Alberta government has its own plans for RCMP and CPP

Future of RCMP and CPP in Alberta remain uncertain

The Alberta government recently made moves concerning the platforms by the United Conservative Party of Alberta (UCP), an article from rabble.ca said. However, whether the decisions about them will be permanent remains to be unclear as there is still room for deliberation regarding both policies.

These platforms involve the replacement of the Royal Canadian Mounted Police (RCMP) with a new provincial police force and the province’s withdrawal from the Canadian Pension Plan (CPP) in favour of an Alberta pension plan.

Alberta and the RCMP

Justice minister Mickey Amery said in an article by CBC that the idea of the RCMP replacement is not completely dead as they are open for dialoguing with Albertans should they want to go through with the plan.

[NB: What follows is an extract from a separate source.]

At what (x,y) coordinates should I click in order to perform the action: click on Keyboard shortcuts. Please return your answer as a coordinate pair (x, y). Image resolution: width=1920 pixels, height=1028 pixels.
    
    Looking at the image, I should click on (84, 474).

This was in line with Premier Danielle Smith’s mandate letter to Amery regarding the goals and priorities he is tasked with along with his new position as justice minister.

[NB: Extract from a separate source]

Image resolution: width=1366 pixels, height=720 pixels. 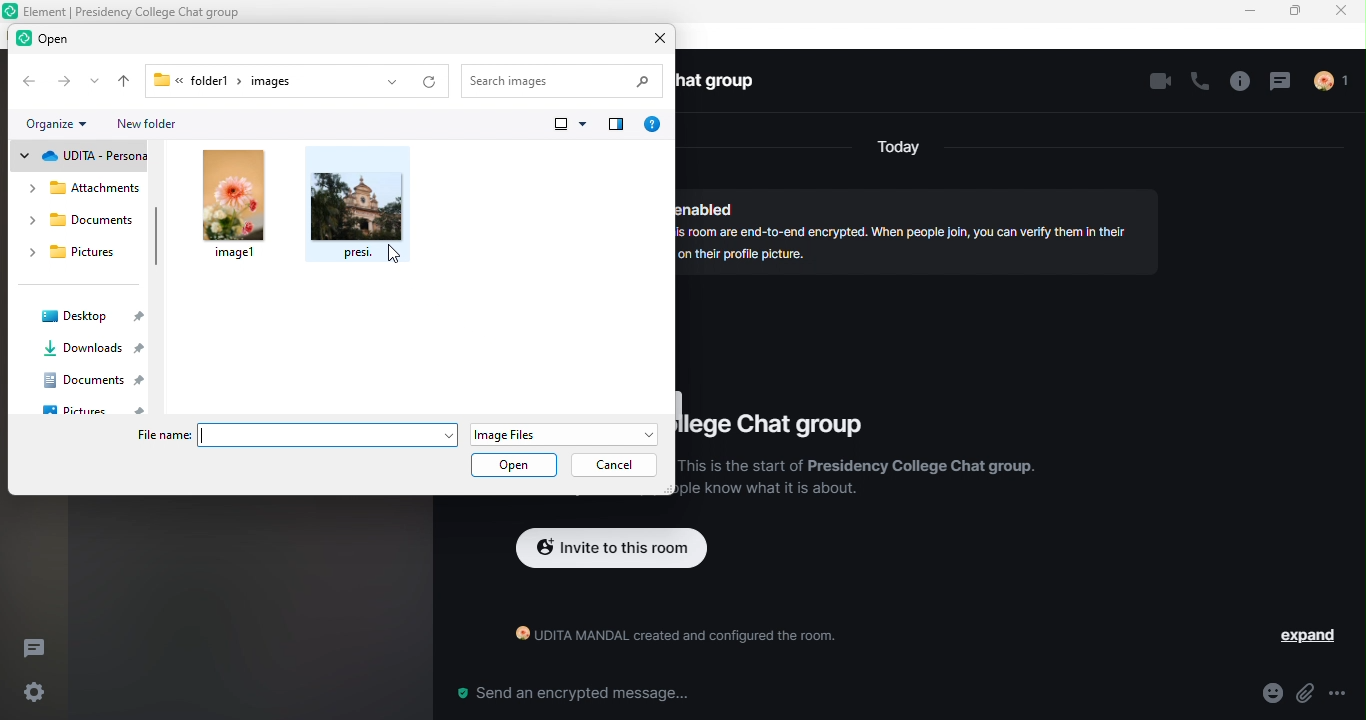 What do you see at coordinates (98, 409) in the screenshot?
I see `pictures` at bounding box center [98, 409].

“We are going to continue to listen to Albertans, to learn about their needs and their challenges and their concerns, and then bring that back to [cabinet] and to caucus for further contemplation,” said Amery.

However, the mandate did not include anything that involved the creation of a provincial police force.

Many polls have shown that Albertans do not support the idea of a new province-wide police force. The Rural Municipalities of Alberta (RMA) declared that they opposed the idea last year as its president, Paul McLauchlin said that there should be more focus put in bail reform or support for mental health and addictions.

New Democratic Party (NDP) justice critic Irfan Sabir had also expressed his desire to hear that the government will not pursue the establishment of a new provincial police force.

"It's a costly initiative ... and there is no evidence that it will help us address the issues that are facing the whole justice system," he said.

CPP’s future in Alberta

As the premier had dismissed talks regarding Alberta’s withdrawal from the CPP until the end of the election last May, Smith’s previous mandate in July told finance minister Nate Horner to discuss with Albertans if there should be a referendum held in order to establish an Alberta Pension Plan.

However, the idea of the Alberta Pension Plan is notably unpopular among Albertans with only 21% of 1,000 voting in favor of replacing the CPP in a leger poll conducted last May.

Political columnist Don Braid said in an article that Smith and the UCP had fully revived the idea of creating a provincial pension plan. Braid speculated that the UCP might consider giving the job of handling the funds of Alberta’s pension plan to the Canada Pension Plan Investment Board.

There are still a lot of questions regarding the plan that demands answers such as if Alberta pensioners will be forced into the provincial plan or be given an option to stay with the CPP should the plan come to fruition. With not enough information being released to the public, the future of the CPP in Alberta remains unclear.